[Start of PROVIDED MATERIAL]

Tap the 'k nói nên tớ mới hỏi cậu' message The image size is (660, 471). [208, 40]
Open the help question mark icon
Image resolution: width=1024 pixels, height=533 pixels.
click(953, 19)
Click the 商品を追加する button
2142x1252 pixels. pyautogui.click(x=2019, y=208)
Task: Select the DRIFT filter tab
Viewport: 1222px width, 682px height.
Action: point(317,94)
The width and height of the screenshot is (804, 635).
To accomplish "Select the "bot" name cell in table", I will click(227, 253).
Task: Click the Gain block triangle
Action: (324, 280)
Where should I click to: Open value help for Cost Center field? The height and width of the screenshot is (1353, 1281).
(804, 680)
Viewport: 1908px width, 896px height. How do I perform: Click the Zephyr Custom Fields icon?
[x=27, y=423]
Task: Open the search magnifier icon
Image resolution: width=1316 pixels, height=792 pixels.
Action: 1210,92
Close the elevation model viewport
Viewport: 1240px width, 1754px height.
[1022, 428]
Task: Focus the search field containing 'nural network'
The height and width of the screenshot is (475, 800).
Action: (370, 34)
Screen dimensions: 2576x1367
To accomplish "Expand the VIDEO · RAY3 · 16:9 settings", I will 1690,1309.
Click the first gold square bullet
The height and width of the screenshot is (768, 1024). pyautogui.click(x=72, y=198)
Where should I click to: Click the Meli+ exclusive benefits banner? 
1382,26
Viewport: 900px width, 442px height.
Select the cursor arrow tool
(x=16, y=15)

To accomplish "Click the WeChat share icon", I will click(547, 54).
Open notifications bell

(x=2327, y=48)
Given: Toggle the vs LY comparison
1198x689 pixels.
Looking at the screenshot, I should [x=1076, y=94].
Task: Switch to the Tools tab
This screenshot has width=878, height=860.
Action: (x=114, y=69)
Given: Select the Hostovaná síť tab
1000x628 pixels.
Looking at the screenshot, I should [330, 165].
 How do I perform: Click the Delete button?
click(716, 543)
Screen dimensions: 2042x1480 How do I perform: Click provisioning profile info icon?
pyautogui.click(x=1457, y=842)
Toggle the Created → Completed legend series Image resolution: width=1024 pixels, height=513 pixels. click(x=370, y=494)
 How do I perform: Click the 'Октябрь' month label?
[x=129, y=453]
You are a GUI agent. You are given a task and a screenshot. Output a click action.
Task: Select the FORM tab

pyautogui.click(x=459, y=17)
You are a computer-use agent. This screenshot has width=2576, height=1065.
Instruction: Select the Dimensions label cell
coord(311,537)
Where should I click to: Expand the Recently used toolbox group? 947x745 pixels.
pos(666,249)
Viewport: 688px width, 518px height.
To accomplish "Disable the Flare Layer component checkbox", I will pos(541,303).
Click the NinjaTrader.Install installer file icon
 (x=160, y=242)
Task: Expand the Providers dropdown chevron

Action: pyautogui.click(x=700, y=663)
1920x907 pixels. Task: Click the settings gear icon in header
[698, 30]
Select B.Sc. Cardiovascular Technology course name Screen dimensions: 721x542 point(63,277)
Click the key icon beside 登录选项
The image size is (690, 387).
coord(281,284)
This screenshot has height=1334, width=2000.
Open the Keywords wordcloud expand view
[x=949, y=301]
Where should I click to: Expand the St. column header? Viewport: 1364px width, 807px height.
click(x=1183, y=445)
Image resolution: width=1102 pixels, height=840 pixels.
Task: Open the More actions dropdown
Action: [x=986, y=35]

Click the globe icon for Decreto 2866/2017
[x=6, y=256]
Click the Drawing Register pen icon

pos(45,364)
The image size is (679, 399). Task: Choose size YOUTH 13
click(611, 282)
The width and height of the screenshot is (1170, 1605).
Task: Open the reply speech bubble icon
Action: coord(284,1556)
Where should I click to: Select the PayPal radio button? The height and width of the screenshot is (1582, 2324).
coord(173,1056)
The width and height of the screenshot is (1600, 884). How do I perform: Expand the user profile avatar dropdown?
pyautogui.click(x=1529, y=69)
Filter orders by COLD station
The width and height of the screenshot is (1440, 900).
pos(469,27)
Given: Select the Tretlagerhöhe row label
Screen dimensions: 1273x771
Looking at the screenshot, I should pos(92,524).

[End of PROVIDED MATERIAL]

Return each line from the entries above that contains the word "header", copying every such line in full.

1920x907 pixels. Task: Click the settings gear icon in header
Where should I click to: Expand the St. column header? Viewport: 1364px width, 807px height.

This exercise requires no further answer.